EXERCISE DATA

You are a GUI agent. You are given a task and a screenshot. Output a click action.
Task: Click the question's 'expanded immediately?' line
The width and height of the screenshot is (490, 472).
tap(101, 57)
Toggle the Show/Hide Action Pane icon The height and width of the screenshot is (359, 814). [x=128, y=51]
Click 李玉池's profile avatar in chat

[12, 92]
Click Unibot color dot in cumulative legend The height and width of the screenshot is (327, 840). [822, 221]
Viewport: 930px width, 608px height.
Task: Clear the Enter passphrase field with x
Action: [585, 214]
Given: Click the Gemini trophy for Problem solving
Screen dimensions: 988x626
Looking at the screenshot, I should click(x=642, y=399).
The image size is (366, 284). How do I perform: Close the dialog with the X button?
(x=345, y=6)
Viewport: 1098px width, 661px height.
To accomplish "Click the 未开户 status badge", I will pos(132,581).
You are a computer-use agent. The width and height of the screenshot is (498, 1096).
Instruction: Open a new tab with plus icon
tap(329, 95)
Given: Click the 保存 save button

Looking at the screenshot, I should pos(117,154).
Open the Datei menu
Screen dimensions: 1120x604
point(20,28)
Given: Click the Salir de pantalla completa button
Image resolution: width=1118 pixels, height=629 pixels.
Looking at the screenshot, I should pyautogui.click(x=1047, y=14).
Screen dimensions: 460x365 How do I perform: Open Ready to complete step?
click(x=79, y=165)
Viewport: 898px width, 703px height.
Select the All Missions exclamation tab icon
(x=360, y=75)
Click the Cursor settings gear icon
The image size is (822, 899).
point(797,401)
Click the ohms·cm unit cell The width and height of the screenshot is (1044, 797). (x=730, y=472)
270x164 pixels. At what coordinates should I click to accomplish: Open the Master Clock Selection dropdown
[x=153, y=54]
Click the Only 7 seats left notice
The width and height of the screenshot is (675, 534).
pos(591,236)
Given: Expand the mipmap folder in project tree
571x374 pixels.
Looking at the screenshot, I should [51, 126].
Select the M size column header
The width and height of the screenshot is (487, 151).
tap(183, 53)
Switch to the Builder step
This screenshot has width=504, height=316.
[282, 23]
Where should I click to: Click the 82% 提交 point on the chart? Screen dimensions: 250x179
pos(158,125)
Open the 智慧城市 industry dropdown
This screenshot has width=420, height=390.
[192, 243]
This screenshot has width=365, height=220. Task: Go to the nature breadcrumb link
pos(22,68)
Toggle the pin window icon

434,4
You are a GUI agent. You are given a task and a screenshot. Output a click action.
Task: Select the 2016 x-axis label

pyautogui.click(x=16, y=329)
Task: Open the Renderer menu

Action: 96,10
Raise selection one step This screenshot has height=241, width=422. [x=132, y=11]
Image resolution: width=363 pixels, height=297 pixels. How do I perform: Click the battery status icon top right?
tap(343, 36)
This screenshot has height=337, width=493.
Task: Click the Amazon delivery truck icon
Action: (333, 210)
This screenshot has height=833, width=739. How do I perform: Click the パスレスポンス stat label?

WHAT IS BEING ASKED
Retype only the lines above between the line with "Image resolution: width=1118" and the line with "Raise selection one", counting those two lines as well, and keep every character as it is.

ANSWER TO THE PROBLEM
Image resolution: width=1118 pixels, height=629 pixels.
Looking at the screenshot, I should pyautogui.click(x=1047, y=14).
Screen dimensions: 460x365 How do I perform: Open Ready to complete step?
click(x=79, y=165)
Viewport: 898px width, 703px height.
Select the All Missions exclamation tab icon
(x=360, y=75)
Click the Cursor settings gear icon
The image size is (822, 899).
point(797,401)
Click the ohms·cm unit cell The width and height of the screenshot is (1044, 797). (x=730, y=472)
270x164 pixels. At what coordinates should I click to accomplish: Open the Master Clock Selection dropdown
[x=153, y=54]
Click the Only 7 seats left notice
The width and height of the screenshot is (675, 534).
pos(591,236)
Given: Expand the mipmap folder in project tree
571x374 pixels.
Looking at the screenshot, I should [51, 126].
Select the M size column header
The width and height of the screenshot is (487, 151).
tap(183, 53)
Switch to the Builder step
This screenshot has width=504, height=316.
[282, 23]
Where should I click to: Click the 82% 提交 point on the chart? Screen dimensions: 250x179
pos(158,125)
Open the 智慧城市 industry dropdown
This screenshot has width=420, height=390.
[192, 243]
This screenshot has width=365, height=220. Task: Go to the nature breadcrumb link
pos(22,68)
Toggle the pin window icon

434,4
You are a GUI agent. You are given a task and a screenshot. Output a click action.
Task: Select the 2016 x-axis label

pyautogui.click(x=16, y=329)
Task: Open the Renderer menu

Action: 96,10
Raise selection one step This screenshot has height=241, width=422. [x=132, y=11]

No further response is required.